Problem: Take the data below and extract the lines from the one with "Task: Uncheck the" to the one with "This screenshot has height=743, width=1568.", inclusive, exactly as written.

------ Material for the task ------

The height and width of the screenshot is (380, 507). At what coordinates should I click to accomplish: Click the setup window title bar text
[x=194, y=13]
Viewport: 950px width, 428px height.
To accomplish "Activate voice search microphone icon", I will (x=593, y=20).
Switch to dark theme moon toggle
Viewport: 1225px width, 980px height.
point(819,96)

------
------ Material for the task ------

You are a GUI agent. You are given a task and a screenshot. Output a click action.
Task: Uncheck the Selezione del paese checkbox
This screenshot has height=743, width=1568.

------

Response area:
Task: Uncheck the Selezione del paese checkbox
This screenshot has height=743, width=1568.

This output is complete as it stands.